#### [How to complete this task]
Could you filter the listing for lines with the word "each" and return them?

#### [Supplied data]
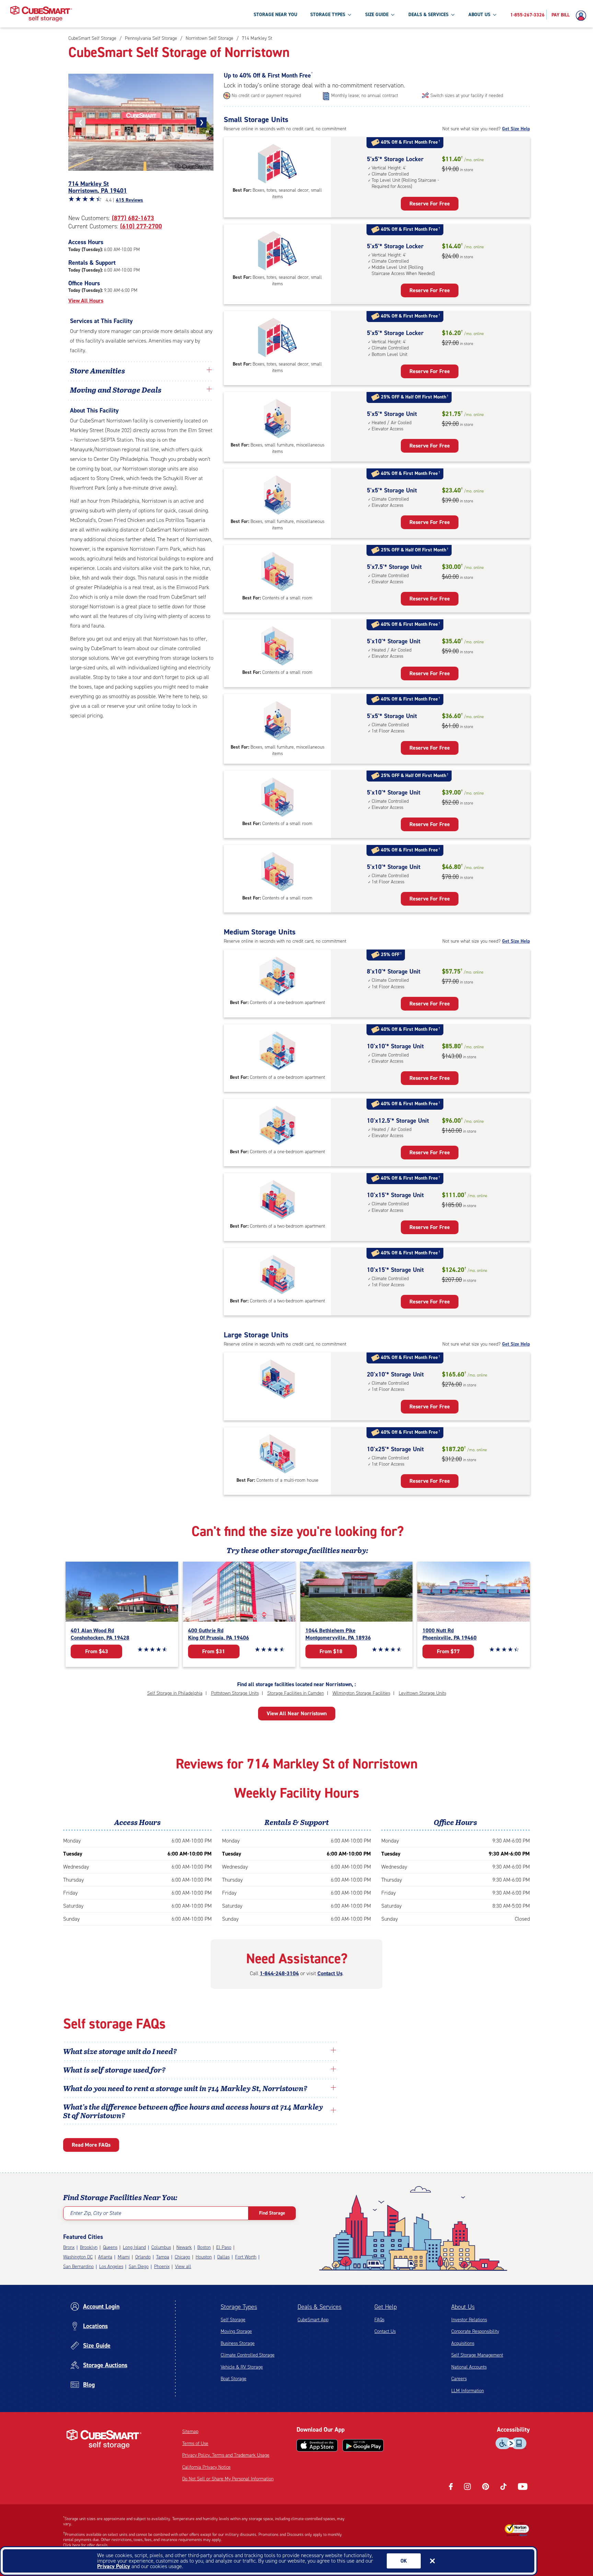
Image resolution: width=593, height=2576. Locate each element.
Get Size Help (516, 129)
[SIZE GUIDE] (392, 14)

...

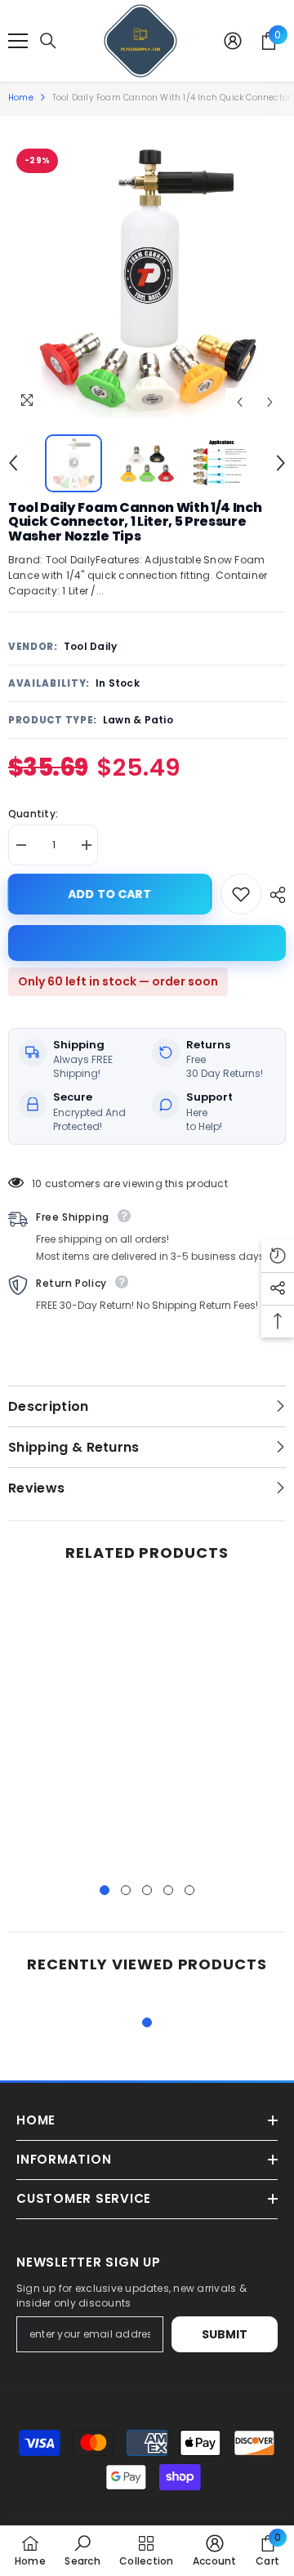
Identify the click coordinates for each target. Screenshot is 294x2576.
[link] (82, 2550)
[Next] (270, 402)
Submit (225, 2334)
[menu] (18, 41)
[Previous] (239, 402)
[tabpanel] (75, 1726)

#### [Response to this exercise]
Image resolution: width=593, height=2576. Locate each element.
Identify the click coordinates for each target. Screenshot is 294x2576.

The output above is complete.